API: Adding new APIs or extending existing ones.
Template: Creating new templates such as contracts or questionnaires.
Parameter: Adding new key‑value parameters that affect logic.
UI: Adding menus, buttons, layouts, charts, validation rules, etc.
Process: Adding new nodes to existing workflow.
Rule: Adding new rules before or after existing ones.
Database: Adding new columns or sub‑tables.
Other: Complex logic that doesn’t fit the above, e.g., data re‑aggregation.
Based on these requirement types, we designed a technical system to achieve ecosystem delivery and mass development.
Technical Approach
We split the software system into three layers and built a full‑link extension framework. Using zero‑code techniques, we expose these capabilities for safe, simple, closed‑loop enhancements without exposing source code.

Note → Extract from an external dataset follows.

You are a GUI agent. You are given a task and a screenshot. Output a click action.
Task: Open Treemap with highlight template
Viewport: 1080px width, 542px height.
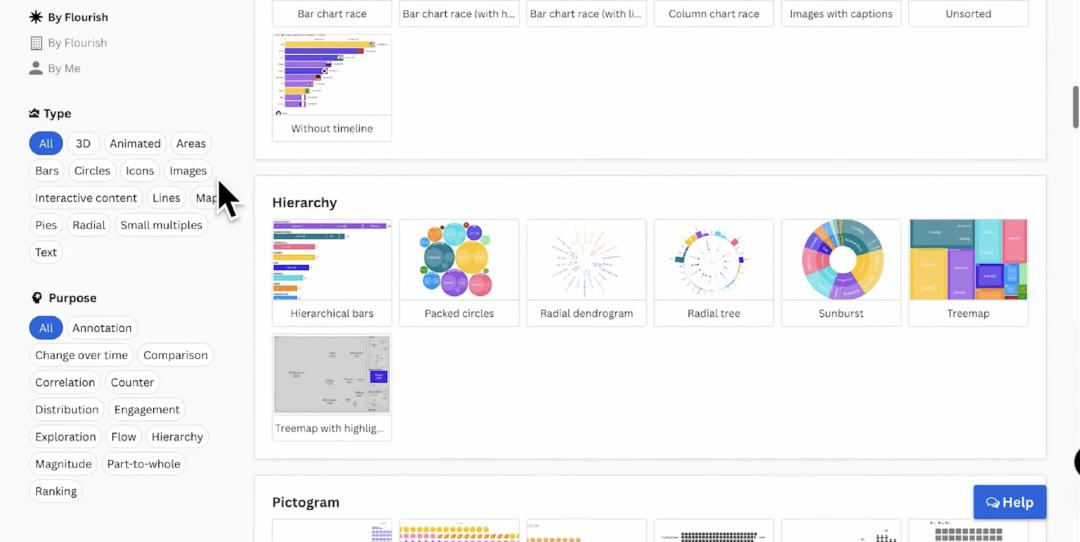coord(332,387)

Interface Layer: Extension via model mapping and object extension.
Service Layer: Extension via workflow and rule engines (e.g., Activity, Drools) or plugins and event‑driven patterns for complex logic.
Model Layer: Extension driven by metadata, relying on metadata objects rather than physical databases.
UI Layer: Extension primarily through zero‑code tools.
These capabilities are packaged with zero‑code tools into a visual workspace. Role‑based authorization lets each role operate in familiar terms, achieving ecosystem delivery and mass development.
Case Studies
Case 1: Involving Non‑Technical Users to Experience Efficiency Gains
Requirement: Add a new "Channel Type" attribute to a core system, affecting data model, backend services/rules, and UI.
Object model extension adds the new attribute.
Rule engine adds validation based on the new attribute.
UI extension drags the new column into a query condition and creates a pie chart.
Using the new approach, product managers or customers can complete the change in under 7 minutes without waiting for a development schedule, reducing communication cost and letting non‑technical staff see efficiency improvements.
Case 2: Secure One‑Stop Development Without Touching Code
Requirement: Integrate a core system with a customer service system to enable outbound calls for a special business scenario.
Add an outbound call button.
Add front‑end validation: only orders delayed >2 days trigger the call.
Invoke the outbound call API with complex data assembly.
Send email notifications to relevant roles.
Non‑technical users can perform all steps via a unified platform using zero‑code for UI changes, rule additions, plugin‑based service logic, and event‑driven email automation.
Conclusion
Zero‑code, plugins, business events, metadata‑driven models, and workflow/rule engines are not new individually, but combined they enable a fully integrated, source‑code‑shielded extension system. The key difficulty lies in coordinating these technologies so that a change in one layer (e.g., a new attribute) propagates correctly through UI, API, and rule validation.
By addressing the three initial challenges—enabling non‑technical delivery, achieving full requirement loops for mass developers, and ensuring core system security—the proposed ecosystem delivery model provides a practical path to efficient, safe, and inclusive software development.